Task details: State how many lines in the records hold the word "will", giving the number and no other text.

Data provided:
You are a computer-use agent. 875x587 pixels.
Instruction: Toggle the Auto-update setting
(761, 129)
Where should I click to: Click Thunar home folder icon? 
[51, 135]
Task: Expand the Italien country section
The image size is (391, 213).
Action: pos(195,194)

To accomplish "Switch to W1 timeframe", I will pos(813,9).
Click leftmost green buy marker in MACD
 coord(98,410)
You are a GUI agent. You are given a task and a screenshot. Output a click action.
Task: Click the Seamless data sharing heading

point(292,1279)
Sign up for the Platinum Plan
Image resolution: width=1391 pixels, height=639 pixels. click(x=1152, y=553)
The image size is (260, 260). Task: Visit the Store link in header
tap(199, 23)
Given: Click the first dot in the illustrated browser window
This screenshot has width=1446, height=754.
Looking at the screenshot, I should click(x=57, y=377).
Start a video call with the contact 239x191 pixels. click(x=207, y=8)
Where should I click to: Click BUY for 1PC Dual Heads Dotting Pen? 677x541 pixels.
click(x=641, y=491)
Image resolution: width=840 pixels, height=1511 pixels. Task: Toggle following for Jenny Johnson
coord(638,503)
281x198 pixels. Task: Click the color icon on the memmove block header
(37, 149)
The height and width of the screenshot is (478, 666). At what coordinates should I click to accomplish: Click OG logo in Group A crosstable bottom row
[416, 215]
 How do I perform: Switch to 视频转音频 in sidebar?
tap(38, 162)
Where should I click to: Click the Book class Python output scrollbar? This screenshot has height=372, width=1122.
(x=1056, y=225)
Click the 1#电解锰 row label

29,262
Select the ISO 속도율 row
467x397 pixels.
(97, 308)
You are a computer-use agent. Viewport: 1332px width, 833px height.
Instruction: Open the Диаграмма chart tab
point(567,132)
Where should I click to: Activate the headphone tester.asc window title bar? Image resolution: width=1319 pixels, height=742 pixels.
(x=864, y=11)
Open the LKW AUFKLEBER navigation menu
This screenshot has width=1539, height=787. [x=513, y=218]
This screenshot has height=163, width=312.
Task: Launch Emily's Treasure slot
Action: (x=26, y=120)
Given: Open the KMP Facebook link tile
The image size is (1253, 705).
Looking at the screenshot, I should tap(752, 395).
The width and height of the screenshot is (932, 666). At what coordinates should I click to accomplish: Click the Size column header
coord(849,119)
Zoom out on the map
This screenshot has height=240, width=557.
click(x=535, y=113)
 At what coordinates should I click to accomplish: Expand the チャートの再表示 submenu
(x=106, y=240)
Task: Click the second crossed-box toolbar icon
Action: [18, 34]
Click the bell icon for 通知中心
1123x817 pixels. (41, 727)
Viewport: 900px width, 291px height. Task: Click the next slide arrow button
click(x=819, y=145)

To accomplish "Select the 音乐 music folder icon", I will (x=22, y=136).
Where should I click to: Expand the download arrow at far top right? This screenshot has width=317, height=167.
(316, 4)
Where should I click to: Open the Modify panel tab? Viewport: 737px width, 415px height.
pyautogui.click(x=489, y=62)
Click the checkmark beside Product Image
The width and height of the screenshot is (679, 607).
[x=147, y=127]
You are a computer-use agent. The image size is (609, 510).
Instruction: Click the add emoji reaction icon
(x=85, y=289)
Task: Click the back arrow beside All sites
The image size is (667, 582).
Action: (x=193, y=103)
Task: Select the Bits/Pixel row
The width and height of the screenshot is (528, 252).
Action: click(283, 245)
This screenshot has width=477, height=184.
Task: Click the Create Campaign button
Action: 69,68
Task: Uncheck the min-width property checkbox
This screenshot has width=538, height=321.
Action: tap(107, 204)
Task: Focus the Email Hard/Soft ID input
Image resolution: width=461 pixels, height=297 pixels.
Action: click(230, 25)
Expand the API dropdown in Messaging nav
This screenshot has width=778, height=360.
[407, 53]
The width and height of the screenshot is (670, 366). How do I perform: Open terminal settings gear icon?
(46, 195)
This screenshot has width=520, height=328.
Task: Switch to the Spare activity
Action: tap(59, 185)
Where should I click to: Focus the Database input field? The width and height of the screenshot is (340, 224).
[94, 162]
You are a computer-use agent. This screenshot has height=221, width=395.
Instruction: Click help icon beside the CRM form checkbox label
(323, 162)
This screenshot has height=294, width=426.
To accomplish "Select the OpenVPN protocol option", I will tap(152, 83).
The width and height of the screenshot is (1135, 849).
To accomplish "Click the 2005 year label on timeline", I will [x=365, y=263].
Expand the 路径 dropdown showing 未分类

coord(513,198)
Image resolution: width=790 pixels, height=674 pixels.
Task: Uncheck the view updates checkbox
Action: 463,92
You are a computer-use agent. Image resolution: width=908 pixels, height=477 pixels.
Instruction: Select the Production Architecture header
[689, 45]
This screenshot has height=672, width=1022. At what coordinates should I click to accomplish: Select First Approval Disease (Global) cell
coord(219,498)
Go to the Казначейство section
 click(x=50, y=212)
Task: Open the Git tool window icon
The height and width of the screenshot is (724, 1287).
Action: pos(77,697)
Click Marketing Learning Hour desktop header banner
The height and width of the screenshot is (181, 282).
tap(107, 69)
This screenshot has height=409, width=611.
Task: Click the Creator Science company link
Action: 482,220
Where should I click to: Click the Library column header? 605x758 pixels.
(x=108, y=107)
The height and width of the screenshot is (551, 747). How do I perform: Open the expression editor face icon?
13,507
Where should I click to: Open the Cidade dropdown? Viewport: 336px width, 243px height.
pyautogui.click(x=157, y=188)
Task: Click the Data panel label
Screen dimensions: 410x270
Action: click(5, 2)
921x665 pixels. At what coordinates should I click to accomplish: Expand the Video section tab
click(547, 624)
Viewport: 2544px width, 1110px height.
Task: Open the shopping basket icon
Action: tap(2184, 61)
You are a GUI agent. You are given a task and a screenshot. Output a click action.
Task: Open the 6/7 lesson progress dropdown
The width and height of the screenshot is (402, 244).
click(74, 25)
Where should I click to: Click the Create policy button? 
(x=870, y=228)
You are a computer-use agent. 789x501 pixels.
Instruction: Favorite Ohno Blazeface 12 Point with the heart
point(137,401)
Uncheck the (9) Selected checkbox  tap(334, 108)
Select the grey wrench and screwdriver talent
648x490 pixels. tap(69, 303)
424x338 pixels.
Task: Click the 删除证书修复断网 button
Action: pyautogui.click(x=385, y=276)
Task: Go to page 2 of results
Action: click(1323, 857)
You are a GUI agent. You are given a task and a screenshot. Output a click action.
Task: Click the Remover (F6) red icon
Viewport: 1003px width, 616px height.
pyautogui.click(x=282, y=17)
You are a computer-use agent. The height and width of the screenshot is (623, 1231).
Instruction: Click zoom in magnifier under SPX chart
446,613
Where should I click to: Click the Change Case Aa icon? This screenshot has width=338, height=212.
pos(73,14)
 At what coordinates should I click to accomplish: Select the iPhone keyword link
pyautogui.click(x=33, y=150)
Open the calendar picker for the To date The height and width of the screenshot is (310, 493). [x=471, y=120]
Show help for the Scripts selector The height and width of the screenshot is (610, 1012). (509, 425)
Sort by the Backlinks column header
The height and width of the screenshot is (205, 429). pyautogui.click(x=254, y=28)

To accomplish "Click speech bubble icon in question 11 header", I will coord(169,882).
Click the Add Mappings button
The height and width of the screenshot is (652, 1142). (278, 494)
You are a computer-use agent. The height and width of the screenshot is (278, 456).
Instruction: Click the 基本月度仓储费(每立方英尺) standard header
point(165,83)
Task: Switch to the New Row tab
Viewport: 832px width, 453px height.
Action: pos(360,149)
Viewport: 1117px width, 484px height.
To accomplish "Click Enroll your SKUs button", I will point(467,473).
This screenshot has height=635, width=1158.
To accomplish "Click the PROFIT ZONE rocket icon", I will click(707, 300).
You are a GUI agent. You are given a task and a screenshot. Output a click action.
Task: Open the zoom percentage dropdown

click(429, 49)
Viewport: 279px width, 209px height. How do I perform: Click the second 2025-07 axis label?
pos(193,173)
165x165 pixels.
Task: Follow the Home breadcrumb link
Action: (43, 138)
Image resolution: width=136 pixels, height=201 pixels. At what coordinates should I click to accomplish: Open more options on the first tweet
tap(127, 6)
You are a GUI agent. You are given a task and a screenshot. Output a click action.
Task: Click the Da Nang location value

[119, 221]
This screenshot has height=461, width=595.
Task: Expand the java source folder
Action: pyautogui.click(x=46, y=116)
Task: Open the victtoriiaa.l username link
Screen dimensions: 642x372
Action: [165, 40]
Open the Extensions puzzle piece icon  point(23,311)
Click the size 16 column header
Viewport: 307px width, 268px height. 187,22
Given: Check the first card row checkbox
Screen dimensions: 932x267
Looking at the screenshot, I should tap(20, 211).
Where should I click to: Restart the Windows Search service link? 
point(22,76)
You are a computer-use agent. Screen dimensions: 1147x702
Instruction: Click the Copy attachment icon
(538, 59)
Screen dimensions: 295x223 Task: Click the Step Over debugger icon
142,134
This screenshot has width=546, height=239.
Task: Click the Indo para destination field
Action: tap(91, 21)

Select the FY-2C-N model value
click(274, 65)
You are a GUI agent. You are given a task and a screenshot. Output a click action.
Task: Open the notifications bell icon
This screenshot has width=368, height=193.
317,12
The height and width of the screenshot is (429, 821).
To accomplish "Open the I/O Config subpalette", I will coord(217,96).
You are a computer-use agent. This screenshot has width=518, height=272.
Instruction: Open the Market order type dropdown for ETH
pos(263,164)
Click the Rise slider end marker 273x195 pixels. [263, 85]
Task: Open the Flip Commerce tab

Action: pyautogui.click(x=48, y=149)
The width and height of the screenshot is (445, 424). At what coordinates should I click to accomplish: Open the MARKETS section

Solved exercise: 8